PE: How can market research reasonably expect to build accurate metrics that forecast the uptake of a certain innovation?
SHARMA: Statistical controls should always be incorporated in the analytical package to guard against the tendency to overstate potential
demand for a product. Survey respondents often try to please the research sponsor with the "right" answer, and there is little
awareness of how inertia can slow real-life uptake of a new drug. In addition, we have to account for the fact that highly
innovative products are subject to a failure of imagination about how the technology might transform medical practice. This
means that raw projections might actually understate ultimate demand. Lilly's initial forecast numbers for Prozac prescriptions
never encompassed the impact that enhanced tolerability and safety would have on the market for antidepressants, while Pfizer's
analysis failed to take into account how interest in Viagra would be fueled by the health information revolution fostered
by the Internet.
PE: So do numbers really count as a benchmark for evaluating the prospective response to a new therapy?
MCDONALD: Both of those cases [Prozac and Viagra] demonstrate the importance of using market research techniques that tap a vision,
rather than simply tally votes. Even when statistics are required to advance the proposition, emphasis should be placed less
on large numbers—the reliability test—than on developing a product proposition or scenario that the survey population can
meaningfully evaluate. A validity test. In other words, selecting the right targets in survey research is essential to ensuring
that the proposition is applicable to a commercial strategy. For example, key opinion leaders are often the best "prophets"

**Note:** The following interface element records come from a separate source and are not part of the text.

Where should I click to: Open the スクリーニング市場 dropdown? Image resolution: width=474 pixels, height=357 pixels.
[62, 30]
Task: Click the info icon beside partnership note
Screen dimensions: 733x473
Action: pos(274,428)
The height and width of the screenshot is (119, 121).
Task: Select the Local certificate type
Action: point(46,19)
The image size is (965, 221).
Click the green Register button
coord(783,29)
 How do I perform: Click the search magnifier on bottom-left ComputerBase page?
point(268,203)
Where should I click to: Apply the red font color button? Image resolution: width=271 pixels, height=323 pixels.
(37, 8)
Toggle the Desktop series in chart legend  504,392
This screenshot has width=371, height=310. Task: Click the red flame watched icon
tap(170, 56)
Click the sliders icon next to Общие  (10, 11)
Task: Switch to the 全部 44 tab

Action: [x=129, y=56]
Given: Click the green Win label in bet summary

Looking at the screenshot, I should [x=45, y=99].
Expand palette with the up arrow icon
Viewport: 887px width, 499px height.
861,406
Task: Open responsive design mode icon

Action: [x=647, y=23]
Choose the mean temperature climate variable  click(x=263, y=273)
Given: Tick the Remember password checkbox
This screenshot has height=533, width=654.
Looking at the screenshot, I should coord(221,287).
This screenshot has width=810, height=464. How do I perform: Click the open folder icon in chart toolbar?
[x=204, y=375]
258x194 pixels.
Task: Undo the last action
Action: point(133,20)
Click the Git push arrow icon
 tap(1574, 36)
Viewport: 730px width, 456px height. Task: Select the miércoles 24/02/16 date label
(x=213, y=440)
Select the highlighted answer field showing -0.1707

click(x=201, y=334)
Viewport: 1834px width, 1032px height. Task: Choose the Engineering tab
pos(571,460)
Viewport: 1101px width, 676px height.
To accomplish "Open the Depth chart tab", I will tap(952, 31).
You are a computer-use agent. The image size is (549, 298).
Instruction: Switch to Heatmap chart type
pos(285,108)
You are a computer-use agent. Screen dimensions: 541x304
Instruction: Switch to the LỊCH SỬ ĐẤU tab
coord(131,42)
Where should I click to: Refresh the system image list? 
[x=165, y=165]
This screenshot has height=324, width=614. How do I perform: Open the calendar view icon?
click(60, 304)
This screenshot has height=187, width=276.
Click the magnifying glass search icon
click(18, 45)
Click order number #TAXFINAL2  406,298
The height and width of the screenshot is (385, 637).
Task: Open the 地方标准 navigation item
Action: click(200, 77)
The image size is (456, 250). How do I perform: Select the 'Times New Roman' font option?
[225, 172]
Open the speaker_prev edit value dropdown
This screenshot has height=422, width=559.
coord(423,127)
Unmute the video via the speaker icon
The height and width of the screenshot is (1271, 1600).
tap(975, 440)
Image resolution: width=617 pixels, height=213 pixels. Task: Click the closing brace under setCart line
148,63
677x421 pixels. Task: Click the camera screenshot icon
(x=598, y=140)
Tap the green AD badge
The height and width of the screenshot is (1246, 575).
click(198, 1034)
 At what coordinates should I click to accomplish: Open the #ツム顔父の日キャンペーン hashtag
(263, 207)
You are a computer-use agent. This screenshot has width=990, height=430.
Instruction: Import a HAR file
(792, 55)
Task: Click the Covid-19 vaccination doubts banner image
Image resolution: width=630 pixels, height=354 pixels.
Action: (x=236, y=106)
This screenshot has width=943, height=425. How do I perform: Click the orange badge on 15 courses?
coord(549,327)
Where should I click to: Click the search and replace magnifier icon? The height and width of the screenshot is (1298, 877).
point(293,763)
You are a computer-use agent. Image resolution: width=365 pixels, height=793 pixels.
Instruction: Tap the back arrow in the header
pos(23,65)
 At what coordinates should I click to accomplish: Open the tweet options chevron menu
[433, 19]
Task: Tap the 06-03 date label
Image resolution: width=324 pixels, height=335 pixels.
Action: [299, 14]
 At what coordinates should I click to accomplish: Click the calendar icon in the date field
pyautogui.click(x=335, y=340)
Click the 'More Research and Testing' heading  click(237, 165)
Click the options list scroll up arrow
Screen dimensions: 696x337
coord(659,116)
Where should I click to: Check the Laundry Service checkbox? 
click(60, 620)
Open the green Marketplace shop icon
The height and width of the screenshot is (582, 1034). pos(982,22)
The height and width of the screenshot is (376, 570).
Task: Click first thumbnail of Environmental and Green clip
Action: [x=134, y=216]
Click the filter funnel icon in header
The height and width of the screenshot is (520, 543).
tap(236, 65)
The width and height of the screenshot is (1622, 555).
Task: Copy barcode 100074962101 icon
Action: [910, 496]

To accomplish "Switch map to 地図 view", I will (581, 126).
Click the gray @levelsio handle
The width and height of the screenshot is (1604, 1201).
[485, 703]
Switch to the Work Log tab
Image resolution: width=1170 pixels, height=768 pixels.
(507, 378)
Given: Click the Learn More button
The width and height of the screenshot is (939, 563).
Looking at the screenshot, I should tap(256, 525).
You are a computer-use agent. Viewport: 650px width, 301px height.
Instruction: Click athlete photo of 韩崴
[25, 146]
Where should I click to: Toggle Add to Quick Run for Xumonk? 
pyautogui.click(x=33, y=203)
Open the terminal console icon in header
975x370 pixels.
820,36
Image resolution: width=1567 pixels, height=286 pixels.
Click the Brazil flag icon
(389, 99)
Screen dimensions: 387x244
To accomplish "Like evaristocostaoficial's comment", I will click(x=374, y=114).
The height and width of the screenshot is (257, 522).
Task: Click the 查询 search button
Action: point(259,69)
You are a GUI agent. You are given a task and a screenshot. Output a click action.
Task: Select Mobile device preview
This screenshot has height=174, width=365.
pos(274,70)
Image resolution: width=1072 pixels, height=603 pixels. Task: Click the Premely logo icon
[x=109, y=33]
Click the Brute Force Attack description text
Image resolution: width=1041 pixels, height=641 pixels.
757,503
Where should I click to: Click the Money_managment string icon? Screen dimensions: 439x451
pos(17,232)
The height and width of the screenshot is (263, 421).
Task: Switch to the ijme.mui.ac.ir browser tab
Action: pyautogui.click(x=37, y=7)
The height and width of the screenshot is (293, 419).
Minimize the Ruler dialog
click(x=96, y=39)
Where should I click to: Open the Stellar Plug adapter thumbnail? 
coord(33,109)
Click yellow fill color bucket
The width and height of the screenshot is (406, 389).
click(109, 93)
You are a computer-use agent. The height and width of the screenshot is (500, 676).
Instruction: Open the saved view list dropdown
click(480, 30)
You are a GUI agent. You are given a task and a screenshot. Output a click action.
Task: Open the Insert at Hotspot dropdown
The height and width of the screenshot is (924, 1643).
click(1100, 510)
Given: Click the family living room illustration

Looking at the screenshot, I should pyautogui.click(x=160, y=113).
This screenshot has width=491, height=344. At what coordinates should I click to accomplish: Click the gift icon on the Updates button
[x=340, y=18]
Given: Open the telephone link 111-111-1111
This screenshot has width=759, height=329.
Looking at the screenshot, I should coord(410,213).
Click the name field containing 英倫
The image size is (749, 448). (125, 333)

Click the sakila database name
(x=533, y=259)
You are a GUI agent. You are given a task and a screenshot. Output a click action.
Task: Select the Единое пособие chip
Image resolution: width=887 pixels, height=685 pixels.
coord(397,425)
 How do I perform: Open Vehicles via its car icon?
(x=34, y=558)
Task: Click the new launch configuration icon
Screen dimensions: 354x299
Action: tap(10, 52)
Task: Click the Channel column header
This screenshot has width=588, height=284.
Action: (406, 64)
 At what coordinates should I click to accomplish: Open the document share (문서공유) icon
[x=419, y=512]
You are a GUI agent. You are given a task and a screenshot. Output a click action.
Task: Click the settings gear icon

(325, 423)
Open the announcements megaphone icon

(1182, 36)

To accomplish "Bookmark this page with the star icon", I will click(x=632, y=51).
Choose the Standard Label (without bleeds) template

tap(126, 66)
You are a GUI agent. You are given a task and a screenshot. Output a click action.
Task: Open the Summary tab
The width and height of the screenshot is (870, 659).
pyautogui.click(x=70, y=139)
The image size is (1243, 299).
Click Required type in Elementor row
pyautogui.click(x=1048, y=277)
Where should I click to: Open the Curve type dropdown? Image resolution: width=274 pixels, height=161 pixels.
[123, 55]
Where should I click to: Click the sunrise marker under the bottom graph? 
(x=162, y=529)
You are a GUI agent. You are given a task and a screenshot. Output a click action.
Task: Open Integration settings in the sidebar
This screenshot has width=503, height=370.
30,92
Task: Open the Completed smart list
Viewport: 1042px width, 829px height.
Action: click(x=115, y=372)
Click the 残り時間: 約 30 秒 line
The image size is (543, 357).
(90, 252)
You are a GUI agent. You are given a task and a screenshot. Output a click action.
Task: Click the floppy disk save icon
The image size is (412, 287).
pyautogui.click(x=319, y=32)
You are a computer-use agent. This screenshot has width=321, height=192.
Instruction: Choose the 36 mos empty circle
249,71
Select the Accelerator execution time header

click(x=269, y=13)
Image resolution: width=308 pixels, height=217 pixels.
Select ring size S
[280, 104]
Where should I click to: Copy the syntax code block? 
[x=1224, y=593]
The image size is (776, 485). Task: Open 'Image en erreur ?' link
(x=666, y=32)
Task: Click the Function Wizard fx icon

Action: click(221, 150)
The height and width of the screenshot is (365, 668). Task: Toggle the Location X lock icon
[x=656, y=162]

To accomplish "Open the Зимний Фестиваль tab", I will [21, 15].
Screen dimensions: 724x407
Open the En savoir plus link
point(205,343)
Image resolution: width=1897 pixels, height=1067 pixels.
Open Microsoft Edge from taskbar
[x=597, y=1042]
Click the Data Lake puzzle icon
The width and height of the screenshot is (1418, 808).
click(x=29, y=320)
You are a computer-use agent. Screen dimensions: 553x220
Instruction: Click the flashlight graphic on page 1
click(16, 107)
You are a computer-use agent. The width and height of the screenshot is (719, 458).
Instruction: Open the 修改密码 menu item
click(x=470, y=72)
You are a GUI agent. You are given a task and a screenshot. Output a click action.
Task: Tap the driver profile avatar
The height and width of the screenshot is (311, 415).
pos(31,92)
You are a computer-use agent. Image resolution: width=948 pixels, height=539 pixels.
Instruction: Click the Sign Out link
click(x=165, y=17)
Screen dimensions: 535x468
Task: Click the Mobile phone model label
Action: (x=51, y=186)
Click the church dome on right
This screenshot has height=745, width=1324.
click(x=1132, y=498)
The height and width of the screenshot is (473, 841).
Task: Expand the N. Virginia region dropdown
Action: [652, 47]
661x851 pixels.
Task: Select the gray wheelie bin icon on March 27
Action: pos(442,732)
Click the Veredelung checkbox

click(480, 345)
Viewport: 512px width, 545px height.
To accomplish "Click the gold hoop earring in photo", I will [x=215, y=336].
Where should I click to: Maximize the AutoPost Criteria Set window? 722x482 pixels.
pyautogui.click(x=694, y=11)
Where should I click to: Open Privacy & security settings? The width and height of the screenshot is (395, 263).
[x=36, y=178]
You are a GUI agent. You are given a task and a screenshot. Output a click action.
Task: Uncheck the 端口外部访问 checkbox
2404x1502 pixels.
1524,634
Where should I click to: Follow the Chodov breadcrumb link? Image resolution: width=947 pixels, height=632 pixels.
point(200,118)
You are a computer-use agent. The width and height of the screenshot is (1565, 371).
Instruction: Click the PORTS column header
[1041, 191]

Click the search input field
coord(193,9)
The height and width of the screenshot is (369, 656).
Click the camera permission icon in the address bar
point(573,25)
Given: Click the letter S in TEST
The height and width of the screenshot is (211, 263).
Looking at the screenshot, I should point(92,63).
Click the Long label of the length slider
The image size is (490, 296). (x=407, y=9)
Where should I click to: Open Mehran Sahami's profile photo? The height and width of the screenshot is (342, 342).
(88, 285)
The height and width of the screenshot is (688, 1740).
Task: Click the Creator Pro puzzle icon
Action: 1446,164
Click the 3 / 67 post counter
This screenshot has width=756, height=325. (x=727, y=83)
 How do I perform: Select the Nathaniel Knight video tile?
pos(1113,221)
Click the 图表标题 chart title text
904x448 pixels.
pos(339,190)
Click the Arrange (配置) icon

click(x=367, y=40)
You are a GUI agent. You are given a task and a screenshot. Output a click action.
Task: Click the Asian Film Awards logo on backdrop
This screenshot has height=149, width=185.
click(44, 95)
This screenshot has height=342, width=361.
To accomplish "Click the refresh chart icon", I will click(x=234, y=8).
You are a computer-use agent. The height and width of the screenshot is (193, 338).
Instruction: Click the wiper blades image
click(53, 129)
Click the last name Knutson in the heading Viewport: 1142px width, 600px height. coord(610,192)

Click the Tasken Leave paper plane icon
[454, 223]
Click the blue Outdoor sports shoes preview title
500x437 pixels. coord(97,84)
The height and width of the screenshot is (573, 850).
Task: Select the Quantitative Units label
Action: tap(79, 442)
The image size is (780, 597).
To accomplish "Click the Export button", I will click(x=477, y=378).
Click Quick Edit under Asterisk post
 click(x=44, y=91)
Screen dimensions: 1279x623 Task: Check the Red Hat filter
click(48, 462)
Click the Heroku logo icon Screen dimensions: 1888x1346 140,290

of change, and can tell us more about the prospects for an innovation than would a survey of community physicians. But when
seeking to identify barriers to the uptake of a new medicine, the community physician's perspective might be more relevant
due to their tendency to resist the "re-engineering" of clinical paradigms.
In addition, careful targeting of a survey audience should not be limited to products promising a dramatic technical advance;
it applies also to situations where deeply ingrained customer thinking must be adjusted only a few degrees to render distinctions
where none have been made. So market research has to first establish how best to tell a story, and determine to whom that
story should be told, deferring costly quantitative research until there is confidence that customers are in the right frame
of mind to validate a path forward.
PE: A standard tool of market research is the product positioning study, designed to help establish a clear therapeutic footprint
and drive acceptance by customers. Is this approach still relevant in ensuring success in an increasingly crowded marketplace?
SHARMA: Positioning research is applied to a variety of uses, and can be described as a tool to inform the marketing process, to
identify a product attribute or benefit, or assess a marketing outcome. Learning what we need to know about product positioning
typically begins when the product is in early gestation, where we start to establish what outcomes or characteristics are
necessary to ensure success with the FDA and with customers. It is based on a program of research that allows us to understand
how competitors are viewed, what space is available in the marketplace, how well our product meets unmet needs, and how differentiated
from competitors our customers believe it to be. The culmination is the positioning study, which tests one or more positioning
statements with different customer constituencies. Our experience is that such work is a waste of money and resources. It
is also potentially dangerous, in that it limits potential market opportunities by framing positioning as a vote on various
slogans. It risks inviting customers to vote on the wrong thing—turns of phrase—at the wrong moment—before those phrases have
been vetted by regulatory staff or set in a creative context by your brand agency.